→ **Data to use**
══════
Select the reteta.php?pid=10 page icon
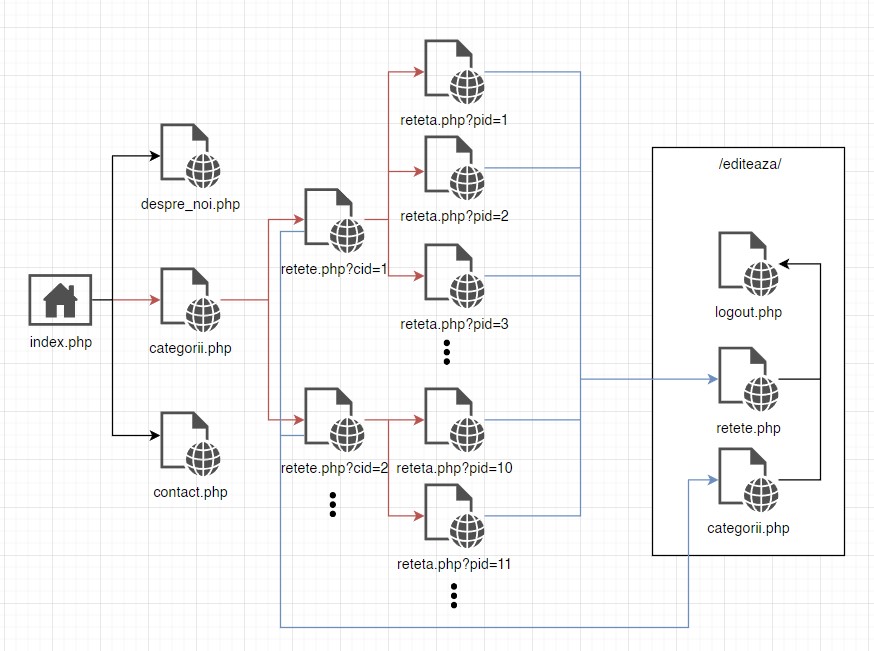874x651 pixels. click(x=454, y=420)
══════
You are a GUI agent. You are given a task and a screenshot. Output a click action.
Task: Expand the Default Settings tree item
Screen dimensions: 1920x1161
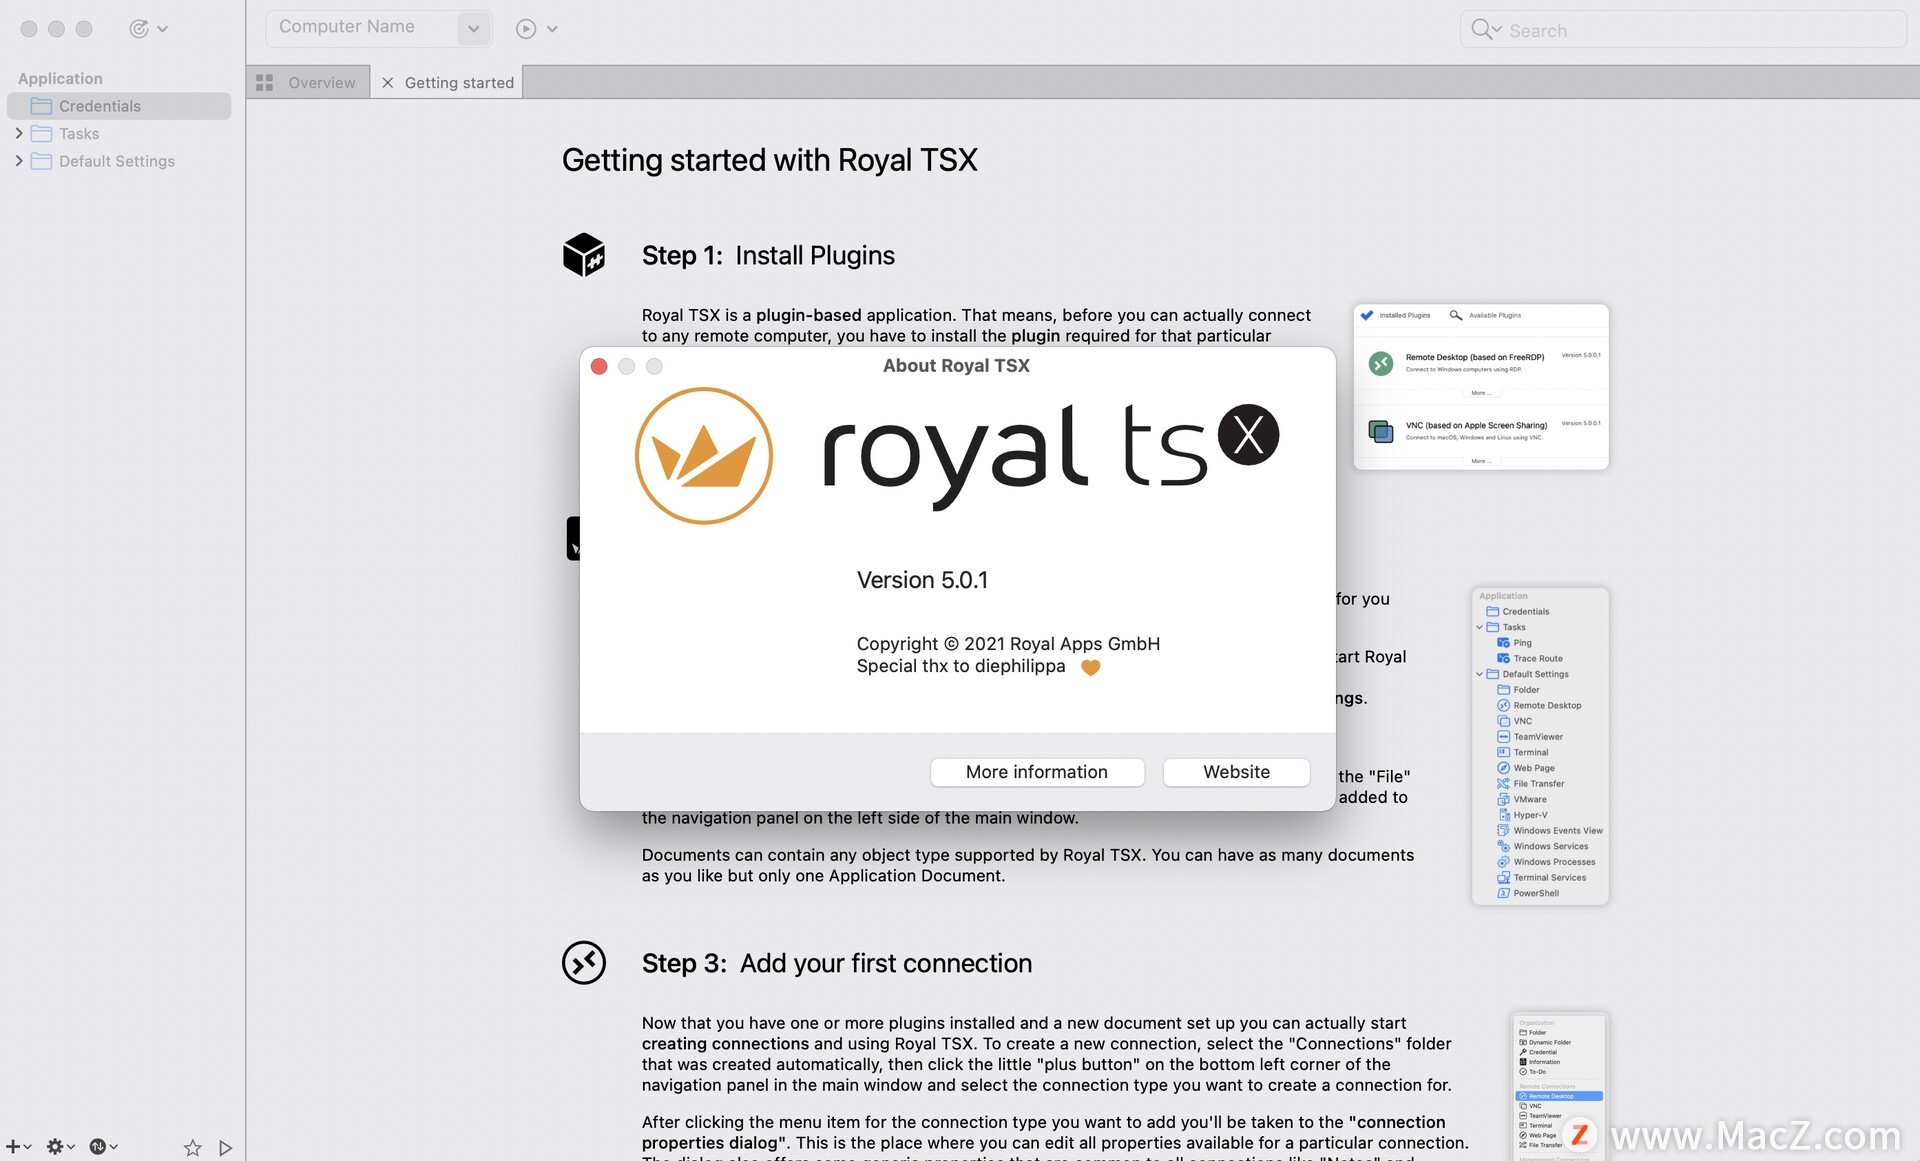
══════
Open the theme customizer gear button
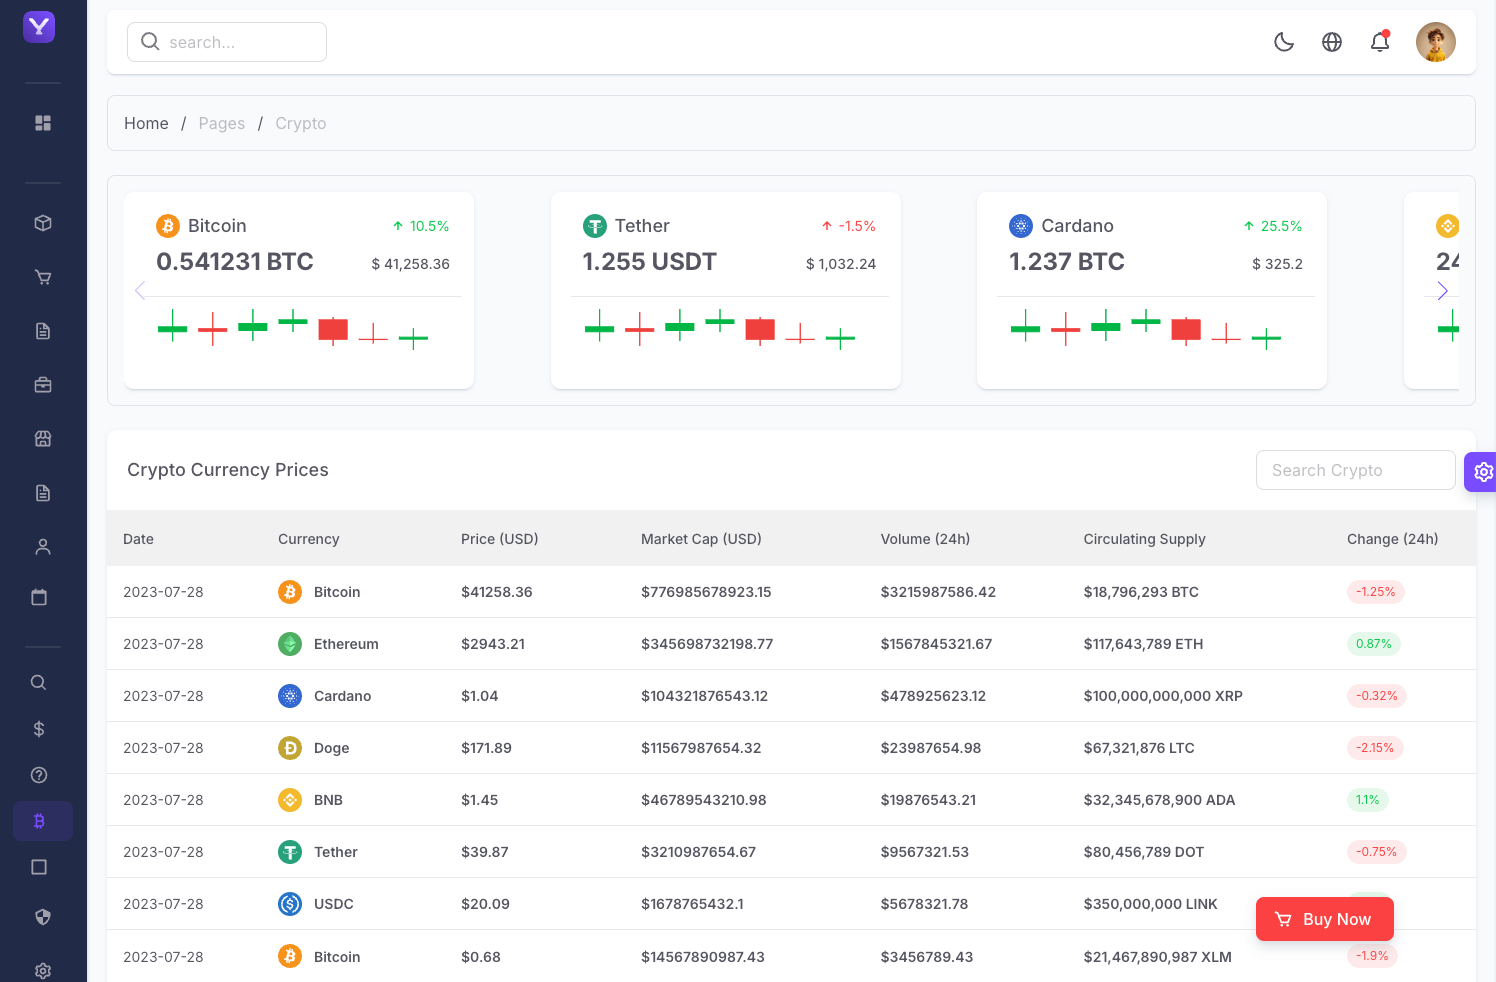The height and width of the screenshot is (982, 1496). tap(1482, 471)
══════
→ **Written problem**
Can you recast the material above as a JSON list of strings, with one string per line and blank lines left out? Start with the line containing "You are a GUI" and go on through the line containing "Screen dimensions: 1920x1161", including both of those lines.

→ **Full solution**
[
  "You are a GUI agent. You are given a task and a screenshot. Output a click action.",
  "Task: Expand the Default Settings tree item",
  "Screen dimensions: 1920x1161"
]